== Dataset records

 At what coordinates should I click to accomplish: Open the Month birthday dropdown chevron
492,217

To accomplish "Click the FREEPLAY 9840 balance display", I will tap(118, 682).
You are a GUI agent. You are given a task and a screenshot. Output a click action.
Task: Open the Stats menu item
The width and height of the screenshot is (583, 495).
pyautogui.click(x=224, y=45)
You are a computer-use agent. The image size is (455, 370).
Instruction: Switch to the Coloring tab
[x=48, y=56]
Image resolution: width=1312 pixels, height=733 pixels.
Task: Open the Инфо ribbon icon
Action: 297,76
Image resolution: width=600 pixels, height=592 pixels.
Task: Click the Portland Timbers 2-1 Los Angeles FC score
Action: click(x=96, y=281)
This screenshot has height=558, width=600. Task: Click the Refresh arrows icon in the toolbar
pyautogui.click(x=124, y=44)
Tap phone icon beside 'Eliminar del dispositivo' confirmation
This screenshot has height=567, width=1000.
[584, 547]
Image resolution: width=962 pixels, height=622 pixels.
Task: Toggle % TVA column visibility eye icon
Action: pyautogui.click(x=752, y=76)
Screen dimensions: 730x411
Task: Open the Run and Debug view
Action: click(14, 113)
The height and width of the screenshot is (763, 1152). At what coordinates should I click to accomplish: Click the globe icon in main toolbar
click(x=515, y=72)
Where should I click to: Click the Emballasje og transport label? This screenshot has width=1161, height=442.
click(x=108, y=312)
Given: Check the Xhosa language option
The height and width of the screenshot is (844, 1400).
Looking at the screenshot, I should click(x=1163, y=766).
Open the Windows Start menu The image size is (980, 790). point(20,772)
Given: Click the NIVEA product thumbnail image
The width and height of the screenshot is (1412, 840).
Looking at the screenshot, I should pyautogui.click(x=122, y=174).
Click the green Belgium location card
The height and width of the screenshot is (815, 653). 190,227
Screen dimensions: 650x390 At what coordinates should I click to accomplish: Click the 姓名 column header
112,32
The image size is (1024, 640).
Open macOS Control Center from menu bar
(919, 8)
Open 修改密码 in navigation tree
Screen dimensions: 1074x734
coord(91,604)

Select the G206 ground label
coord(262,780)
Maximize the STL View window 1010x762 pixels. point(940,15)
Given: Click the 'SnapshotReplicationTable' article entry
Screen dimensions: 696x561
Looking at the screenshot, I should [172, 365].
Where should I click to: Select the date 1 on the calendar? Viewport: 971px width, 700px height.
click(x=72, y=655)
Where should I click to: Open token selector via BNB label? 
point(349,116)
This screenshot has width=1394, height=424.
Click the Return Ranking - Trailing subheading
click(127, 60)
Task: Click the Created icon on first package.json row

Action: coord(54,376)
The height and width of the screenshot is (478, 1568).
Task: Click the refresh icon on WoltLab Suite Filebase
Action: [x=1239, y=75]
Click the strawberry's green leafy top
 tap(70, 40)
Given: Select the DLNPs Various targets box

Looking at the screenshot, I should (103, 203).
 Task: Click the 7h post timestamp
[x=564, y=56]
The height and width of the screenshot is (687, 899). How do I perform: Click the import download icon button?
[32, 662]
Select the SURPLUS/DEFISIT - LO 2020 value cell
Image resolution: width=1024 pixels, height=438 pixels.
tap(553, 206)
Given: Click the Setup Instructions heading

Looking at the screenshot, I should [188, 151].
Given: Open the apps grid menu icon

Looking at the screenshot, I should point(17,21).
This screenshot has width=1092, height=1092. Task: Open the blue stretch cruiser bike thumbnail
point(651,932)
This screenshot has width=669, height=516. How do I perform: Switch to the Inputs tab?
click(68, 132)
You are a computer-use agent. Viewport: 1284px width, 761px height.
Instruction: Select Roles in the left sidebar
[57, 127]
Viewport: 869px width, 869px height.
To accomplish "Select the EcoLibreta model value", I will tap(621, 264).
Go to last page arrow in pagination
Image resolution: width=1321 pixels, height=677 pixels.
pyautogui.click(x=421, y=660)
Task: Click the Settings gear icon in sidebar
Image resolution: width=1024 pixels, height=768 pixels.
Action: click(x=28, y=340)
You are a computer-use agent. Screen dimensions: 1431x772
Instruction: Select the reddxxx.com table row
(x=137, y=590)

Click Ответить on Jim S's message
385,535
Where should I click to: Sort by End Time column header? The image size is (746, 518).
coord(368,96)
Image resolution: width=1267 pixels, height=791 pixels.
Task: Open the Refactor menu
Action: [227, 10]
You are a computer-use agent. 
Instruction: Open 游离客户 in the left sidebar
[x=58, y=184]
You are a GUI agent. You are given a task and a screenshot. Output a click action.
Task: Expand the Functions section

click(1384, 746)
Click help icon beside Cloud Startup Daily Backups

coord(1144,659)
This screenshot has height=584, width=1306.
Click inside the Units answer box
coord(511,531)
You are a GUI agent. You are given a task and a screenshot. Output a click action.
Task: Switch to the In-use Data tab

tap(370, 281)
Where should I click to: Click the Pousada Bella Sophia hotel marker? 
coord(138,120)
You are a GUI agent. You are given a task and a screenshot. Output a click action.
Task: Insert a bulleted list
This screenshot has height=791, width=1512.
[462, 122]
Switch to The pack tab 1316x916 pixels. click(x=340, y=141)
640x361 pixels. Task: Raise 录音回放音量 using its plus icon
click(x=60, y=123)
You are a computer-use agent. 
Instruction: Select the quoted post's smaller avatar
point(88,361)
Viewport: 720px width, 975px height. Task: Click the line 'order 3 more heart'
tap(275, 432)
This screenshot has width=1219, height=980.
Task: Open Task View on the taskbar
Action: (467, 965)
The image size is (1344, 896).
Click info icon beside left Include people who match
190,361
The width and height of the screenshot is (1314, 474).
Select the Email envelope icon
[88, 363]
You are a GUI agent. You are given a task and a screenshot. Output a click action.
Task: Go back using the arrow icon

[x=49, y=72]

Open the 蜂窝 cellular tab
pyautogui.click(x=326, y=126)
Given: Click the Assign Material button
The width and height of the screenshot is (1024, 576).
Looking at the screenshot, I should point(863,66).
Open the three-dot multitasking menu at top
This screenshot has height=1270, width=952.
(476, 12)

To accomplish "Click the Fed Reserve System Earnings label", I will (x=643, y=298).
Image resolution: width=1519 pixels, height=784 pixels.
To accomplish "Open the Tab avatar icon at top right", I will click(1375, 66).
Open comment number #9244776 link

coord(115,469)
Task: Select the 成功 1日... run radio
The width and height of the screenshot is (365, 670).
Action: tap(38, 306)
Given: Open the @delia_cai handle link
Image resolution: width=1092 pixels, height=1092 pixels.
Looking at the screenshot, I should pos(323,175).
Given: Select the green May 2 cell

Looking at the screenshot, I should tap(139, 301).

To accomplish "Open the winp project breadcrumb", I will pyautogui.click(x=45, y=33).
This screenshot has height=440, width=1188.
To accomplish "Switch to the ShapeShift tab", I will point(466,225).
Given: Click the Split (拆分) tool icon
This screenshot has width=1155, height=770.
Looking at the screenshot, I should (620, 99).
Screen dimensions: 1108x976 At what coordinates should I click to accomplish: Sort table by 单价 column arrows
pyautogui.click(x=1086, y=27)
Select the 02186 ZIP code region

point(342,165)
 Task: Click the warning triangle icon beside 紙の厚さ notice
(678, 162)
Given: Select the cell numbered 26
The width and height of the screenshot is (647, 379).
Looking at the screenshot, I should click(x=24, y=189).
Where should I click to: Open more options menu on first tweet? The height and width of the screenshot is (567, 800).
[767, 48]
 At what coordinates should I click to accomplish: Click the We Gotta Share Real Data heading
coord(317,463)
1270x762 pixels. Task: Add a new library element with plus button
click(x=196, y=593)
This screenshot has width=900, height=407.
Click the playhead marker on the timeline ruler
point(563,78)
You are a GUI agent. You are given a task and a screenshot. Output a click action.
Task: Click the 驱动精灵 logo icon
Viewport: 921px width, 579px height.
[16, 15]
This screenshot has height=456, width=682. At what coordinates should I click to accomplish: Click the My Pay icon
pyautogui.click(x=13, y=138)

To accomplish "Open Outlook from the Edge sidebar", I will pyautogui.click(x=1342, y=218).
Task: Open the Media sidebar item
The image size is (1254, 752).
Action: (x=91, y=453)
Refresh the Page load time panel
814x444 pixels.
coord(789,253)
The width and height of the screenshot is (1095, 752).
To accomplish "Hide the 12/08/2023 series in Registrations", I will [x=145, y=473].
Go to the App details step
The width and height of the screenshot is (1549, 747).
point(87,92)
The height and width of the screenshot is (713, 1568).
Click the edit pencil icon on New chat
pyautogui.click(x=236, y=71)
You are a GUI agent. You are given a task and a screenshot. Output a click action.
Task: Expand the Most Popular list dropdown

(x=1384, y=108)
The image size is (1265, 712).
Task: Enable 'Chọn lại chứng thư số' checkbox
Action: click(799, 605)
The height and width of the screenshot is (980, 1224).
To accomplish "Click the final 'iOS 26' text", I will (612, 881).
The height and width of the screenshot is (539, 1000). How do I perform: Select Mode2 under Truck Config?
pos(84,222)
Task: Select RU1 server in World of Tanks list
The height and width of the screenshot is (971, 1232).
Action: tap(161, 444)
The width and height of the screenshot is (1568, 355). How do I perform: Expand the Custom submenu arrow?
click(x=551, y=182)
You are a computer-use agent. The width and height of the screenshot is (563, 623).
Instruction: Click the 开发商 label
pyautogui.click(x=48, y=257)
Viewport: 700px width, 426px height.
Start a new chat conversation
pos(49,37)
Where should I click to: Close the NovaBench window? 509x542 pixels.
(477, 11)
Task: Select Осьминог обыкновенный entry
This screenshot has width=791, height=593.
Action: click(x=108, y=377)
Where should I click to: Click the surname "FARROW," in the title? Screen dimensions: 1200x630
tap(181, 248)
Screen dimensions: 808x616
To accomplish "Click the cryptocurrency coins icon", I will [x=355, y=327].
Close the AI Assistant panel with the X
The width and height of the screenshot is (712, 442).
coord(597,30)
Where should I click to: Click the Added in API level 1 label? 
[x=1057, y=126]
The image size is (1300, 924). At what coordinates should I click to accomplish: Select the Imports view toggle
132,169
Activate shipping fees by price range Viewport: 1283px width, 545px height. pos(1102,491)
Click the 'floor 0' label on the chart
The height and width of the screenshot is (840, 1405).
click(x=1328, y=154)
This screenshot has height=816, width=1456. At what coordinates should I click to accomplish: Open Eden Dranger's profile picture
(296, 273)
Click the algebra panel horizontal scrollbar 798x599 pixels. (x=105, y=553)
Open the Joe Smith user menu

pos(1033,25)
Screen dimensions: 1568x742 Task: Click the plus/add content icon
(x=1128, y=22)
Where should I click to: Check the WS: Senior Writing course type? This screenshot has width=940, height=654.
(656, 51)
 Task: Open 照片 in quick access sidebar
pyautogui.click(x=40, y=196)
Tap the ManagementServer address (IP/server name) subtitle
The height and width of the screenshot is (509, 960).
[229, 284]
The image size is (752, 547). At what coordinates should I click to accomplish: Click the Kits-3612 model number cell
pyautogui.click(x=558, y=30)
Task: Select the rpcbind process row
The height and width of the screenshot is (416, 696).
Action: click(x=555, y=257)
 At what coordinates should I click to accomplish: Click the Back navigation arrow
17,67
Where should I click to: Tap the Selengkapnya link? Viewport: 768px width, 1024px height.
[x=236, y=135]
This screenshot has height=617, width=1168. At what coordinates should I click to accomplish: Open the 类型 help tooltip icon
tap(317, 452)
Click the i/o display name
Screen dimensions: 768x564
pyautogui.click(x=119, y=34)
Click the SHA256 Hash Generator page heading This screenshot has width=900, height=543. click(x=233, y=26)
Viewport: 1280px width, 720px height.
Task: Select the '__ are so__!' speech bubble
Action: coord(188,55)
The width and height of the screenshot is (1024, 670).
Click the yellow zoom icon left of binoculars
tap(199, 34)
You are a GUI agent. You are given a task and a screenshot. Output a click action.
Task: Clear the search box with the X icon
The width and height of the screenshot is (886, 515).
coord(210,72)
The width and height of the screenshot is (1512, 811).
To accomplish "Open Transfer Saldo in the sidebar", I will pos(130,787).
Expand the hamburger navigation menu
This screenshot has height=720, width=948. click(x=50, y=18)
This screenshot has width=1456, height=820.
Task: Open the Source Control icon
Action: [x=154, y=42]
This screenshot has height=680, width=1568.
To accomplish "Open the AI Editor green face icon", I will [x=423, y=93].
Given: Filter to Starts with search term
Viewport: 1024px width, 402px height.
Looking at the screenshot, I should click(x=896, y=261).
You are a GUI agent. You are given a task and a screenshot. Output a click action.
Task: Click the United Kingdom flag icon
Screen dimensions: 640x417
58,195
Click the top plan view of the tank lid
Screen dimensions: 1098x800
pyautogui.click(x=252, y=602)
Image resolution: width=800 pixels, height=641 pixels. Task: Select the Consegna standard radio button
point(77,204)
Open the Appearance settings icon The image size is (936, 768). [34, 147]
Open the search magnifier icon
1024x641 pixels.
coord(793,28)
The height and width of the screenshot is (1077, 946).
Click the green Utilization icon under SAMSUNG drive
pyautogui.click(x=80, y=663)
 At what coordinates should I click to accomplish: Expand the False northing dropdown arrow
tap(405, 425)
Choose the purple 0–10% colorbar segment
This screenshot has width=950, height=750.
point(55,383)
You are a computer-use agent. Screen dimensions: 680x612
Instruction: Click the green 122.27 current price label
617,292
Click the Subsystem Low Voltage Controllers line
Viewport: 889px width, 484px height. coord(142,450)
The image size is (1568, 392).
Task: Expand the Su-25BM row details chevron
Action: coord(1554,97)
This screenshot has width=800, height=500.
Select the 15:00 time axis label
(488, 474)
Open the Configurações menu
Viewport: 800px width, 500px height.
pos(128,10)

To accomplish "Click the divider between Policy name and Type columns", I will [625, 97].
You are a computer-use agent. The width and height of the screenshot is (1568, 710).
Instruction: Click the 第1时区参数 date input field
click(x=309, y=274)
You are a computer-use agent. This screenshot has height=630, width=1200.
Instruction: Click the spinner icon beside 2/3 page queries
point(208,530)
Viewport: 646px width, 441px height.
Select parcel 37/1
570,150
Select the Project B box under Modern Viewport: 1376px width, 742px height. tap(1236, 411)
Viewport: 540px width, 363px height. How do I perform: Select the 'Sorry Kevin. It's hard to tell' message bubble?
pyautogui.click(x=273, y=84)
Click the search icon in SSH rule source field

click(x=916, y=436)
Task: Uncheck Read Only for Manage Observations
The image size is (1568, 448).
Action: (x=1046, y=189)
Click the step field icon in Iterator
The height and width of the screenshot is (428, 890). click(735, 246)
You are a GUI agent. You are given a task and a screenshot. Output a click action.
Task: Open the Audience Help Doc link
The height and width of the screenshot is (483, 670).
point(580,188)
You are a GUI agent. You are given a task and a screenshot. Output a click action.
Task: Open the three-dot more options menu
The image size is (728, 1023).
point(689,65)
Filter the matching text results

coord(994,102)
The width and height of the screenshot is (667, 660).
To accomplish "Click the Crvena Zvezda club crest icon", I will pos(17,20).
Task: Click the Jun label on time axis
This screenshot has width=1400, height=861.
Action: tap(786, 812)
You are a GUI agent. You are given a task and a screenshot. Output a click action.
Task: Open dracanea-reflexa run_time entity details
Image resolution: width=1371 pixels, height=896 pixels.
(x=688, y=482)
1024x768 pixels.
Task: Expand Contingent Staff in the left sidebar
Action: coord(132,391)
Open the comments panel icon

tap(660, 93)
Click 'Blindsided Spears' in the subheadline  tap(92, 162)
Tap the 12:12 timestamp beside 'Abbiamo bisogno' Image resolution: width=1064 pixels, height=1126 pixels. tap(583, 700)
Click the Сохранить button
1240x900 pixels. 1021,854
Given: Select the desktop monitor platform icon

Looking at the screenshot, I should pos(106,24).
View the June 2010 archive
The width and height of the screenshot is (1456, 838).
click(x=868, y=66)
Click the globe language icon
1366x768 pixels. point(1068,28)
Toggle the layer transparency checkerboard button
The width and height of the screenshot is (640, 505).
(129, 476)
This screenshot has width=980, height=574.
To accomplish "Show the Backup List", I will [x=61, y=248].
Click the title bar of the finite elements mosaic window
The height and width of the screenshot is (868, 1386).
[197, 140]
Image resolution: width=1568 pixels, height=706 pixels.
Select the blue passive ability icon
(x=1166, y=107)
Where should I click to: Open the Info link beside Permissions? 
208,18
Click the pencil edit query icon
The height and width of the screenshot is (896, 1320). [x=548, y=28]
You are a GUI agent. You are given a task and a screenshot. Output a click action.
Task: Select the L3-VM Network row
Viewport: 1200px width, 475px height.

====

The reply should hold only the lines of the listing above starting at the line containing "Where should I click to: Check" and ending at the line containing "Click the i/o display name", exactly as written.

- _Exercise solution_:
Where should I click to: Check the WS: Senior Writing course type? This screenshot has width=940, height=654.
(656, 51)
 Task: Open 照片 in quick access sidebar
pyautogui.click(x=40, y=196)
Tap the ManagementServer address (IP/server name) subtitle
The height and width of the screenshot is (509, 960).
[229, 284]
The image size is (752, 547). At what coordinates should I click to accomplish: Click the Kits-3612 model number cell
pyautogui.click(x=558, y=30)
Task: Select the rpcbind process row
The height and width of the screenshot is (416, 696).
Action: click(x=555, y=257)
 At what coordinates should I click to accomplish: Click the Back navigation arrow
17,67
Where should I click to: Tap the Selengkapnya link? Viewport: 768px width, 1024px height.
[x=236, y=135]
This screenshot has height=617, width=1168. At what coordinates should I click to accomplish: Open the 类型 help tooltip icon
tap(317, 452)
Click the i/o display name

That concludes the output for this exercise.